# New offroad f 150 Raptor



## fisherjam (Oct 8, 2009)

I'm not sure if this is where to post but have any of you seen this thing?
It was build for off-roading but also for the road. I
I think it's awesome. I put in on my Christmas list.
Here's the website http://www.fordvehicles.com/f150raptor/


----------



## PiercedOne (Sep 7, 2007)

You could say I have seen it... Well Ive seen parts of it but not the whole thing at once... Pretty sweet.


----------



## wally-eye (Oct 27, 2004)

The ford dealer in Muskegon has one on the lot.....all black...kind of impressive looking........seats/leather looks kind of dorky.....can't remember the exact price but thinking it was mid 40s but I could be wrong on that.....big ol tires, 4.10 gears, from the outside looks pretty impressive..


----------



## wally-eye (Oct 27, 2004)

Just found the window sticker for the Raptor in Muskegon....pretty sweet.

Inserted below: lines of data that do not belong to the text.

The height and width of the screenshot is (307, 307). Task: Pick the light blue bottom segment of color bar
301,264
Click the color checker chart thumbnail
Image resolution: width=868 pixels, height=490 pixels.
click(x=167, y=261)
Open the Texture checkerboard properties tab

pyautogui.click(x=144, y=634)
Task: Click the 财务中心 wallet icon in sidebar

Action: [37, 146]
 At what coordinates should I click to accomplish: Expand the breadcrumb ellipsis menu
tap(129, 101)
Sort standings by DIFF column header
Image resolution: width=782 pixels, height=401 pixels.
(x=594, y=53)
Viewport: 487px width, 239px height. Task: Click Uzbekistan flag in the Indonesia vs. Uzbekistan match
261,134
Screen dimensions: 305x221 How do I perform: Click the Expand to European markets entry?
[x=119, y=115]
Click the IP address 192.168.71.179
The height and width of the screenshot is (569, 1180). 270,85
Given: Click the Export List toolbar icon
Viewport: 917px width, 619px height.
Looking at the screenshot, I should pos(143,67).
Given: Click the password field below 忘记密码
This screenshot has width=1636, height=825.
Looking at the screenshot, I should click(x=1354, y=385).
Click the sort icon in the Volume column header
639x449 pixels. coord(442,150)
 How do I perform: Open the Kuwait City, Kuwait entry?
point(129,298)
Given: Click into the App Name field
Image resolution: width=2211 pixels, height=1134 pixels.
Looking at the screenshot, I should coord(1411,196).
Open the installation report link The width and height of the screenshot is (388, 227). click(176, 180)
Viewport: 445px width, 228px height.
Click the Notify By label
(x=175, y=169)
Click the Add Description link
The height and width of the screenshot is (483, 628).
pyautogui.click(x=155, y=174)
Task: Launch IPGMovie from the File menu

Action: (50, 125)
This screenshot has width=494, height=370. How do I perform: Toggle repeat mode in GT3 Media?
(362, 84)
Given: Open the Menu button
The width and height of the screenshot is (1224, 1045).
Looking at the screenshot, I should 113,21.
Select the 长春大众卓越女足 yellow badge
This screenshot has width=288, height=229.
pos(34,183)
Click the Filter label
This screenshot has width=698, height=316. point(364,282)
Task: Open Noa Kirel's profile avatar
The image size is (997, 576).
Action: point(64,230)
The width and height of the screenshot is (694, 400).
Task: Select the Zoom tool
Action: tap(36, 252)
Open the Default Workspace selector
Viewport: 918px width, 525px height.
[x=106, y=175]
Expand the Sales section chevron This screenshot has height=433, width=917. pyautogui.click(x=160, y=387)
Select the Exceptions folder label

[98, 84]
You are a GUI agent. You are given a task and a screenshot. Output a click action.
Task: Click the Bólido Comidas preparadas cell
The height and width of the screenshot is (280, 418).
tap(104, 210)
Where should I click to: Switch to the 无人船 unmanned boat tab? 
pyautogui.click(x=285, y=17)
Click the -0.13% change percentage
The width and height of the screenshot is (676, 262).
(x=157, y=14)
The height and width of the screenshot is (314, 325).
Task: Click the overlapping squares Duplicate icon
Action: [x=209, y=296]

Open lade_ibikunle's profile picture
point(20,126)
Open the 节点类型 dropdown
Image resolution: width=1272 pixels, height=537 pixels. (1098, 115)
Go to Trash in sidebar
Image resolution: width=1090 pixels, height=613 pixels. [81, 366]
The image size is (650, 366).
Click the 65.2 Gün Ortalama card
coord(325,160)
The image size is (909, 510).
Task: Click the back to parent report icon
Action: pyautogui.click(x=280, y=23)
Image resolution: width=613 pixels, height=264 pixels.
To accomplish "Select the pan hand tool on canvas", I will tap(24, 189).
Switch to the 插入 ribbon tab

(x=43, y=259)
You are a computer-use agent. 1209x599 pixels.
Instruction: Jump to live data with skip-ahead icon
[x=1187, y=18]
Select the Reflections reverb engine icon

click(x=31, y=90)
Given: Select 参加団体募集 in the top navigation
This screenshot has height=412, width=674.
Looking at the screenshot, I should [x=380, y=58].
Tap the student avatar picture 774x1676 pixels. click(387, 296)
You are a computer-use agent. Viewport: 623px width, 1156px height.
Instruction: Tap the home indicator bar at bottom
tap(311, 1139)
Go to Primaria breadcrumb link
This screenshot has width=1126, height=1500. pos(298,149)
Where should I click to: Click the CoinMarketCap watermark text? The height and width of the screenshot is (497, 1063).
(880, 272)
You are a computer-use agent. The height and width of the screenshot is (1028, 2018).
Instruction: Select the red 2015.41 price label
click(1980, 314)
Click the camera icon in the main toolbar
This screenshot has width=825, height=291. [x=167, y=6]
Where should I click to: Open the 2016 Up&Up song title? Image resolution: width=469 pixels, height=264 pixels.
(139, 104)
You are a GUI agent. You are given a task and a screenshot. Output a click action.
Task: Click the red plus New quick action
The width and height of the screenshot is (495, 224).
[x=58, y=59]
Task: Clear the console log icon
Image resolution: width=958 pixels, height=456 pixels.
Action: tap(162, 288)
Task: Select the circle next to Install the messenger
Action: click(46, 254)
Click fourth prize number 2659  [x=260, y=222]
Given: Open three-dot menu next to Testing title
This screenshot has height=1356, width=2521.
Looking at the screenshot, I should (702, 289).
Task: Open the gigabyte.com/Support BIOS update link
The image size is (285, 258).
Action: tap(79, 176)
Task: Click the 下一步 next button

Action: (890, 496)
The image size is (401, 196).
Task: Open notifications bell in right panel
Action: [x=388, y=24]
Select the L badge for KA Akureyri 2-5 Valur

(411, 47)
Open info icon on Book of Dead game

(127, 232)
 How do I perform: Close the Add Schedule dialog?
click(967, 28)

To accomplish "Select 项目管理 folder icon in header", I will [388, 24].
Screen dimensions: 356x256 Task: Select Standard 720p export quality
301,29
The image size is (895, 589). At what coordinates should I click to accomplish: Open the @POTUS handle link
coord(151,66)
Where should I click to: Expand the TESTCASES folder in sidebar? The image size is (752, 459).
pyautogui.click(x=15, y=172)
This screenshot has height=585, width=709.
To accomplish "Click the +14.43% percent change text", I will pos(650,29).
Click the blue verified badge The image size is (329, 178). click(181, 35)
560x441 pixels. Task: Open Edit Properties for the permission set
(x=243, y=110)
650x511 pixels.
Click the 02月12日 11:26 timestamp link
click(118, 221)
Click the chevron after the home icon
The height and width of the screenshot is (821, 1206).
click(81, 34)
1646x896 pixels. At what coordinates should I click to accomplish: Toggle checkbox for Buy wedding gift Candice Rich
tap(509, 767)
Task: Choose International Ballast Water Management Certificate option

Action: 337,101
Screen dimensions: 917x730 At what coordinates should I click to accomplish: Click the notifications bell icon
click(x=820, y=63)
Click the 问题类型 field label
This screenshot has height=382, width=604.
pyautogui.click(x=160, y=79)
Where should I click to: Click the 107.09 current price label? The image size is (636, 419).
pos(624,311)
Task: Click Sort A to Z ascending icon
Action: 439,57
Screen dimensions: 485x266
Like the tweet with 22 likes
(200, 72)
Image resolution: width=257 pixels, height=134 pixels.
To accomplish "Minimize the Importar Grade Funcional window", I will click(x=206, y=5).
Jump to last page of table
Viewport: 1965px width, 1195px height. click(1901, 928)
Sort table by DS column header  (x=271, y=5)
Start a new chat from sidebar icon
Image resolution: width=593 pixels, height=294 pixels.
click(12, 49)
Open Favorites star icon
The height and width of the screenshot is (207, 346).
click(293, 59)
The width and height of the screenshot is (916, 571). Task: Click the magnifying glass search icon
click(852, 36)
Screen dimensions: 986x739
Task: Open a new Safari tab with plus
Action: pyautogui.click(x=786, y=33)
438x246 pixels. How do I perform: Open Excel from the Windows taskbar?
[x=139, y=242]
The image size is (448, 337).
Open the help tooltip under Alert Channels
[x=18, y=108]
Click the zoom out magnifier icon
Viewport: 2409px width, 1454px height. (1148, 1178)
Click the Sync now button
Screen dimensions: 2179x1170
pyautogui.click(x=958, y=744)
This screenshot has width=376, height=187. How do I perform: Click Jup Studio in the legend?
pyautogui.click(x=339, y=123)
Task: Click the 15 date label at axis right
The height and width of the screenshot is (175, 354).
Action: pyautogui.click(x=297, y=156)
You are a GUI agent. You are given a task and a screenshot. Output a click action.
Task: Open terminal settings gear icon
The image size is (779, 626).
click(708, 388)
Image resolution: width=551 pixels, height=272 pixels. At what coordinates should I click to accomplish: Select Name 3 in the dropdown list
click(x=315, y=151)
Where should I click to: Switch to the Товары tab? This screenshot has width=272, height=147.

http://services.forddirect.fordvehi...in=1FTEX1EV5AFA74184&modelid=173&pacode=02762


----------



## jimmyv13 (Sep 26, 2008)

I've seen two of them running around here in Bloomfield Hills, a burnt orange and white. I'd put money down to say that neither of them will ever see anything worse than some gravel in the Starbucks parking lot. The '10 will have the available option of the 6.2L V8 for $3K.


----------